For all this work underway, the real progress of this work is seen in the way our partner maternity facilities are using the training, and in the feedback we received from the field:
The first facilities we trained in March reported they resuscitated 135 newborns at birth from April through June. All of the midwives and health leaders we met in Mayuge and Budaka emphasized that our group’s approach to training is more practical and useful than anything else they have seen, and that they have confidence to provide Essential Newborn Care as a result. (Helping Babies Breathe is an American Association of Pediatrics program that has reduced early neonatal mortality by 47%. It overlaps with the World Health Organization’s Essential Newborn Care training standards, which our trainings are also aligned with.)
When we visited the Mayuge Health Center IV – where we trained some of the district’s maternity workers on Essential Newborn Care earlier in the year and were training the rest last week – the physician in charge shared an important piece of feedback with us. In many cases, the doctor said, they now manage births within the district with less need for referrals.
For example, we met a 1-month-old baby delivered and resuscitated at Mayuge’s Health Center IV. If they had referred her out of the district, the doctor said the baby would likely not have survived, because of the delays this would have involved. Her mother named the baby Miracle. Both mother and baby Miracle were in great health when we met them in June.
The Health Center IIIs in Mayuge are also keeping and caring for babies who they used to refer elsewhere, with very good results. In the districts that have completed the Essential Newborn Care training, the whole public maternity system is functioning better locally than a few months ago, thanks to the trainings, our additional Maternal and Child Health systems, and the communication and mentorship between the facility incharges and the trainers on whatsapp. These trainings are provided by leading Ugandan neonatalogist Dr.

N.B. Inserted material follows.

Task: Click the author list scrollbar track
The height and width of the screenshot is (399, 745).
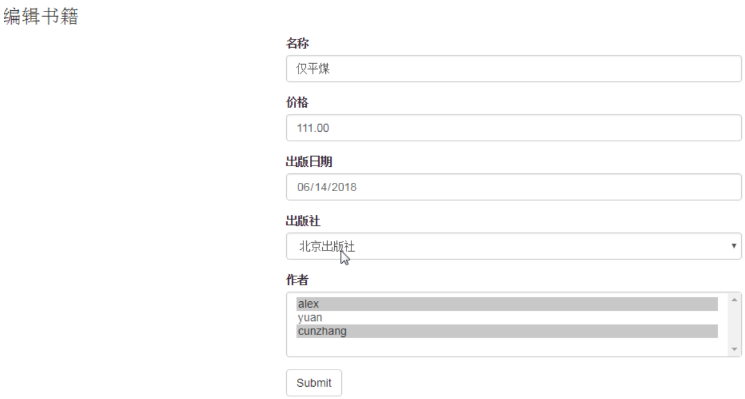Action: click(x=734, y=324)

Margaret Nakakeeto and her team, who are the most experienced team for newborn care training in Uganda and provide this training and set up newborn care units for UN agencies periodically.

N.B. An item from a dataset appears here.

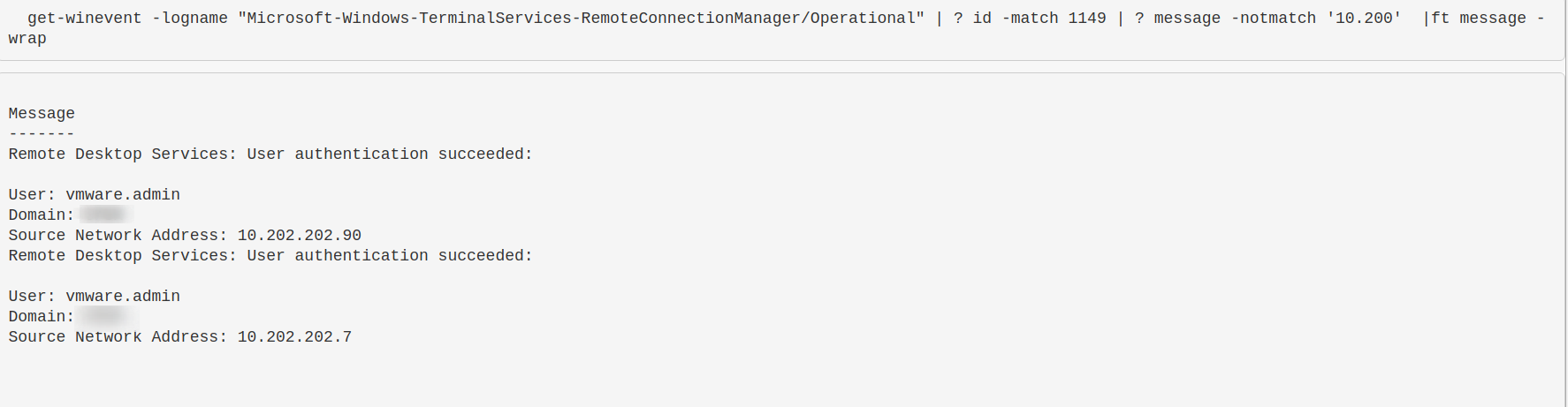Click the last "Source Network Address" label
The height and width of the screenshot is (407, 1568).
(x=118, y=337)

When we started to provide Maternal and Child Health systems in early 2021, there was a vision we didn’t even let ourselves talk about very much, because it seemed so hard to reach in the pandemic environment. We wanted to help provide standards of care for maternity and newborn care locally, so that care that could be provided at the Health Center III and IV levels without the unnecessary pain and worse outcomes that come with referrals in public health facilities in Uganda. This is now happening in the 3 districts where we have provided Helping Babies Breathe and related Essential Newborn Care training, along with our other Maternal and Child Health systems such as Emergency Transportation and Essential Maternity & Surgical Supplies.
There is more to be done to see this work reach all 12 of our partner districts by late 2024 and to help support continuous improvement within all of our districts. But from our visit to our partner districts, their health workers, and most importantly the mothers and their babies, we are now doing work that can support 100,000 safer births or more by late 2024.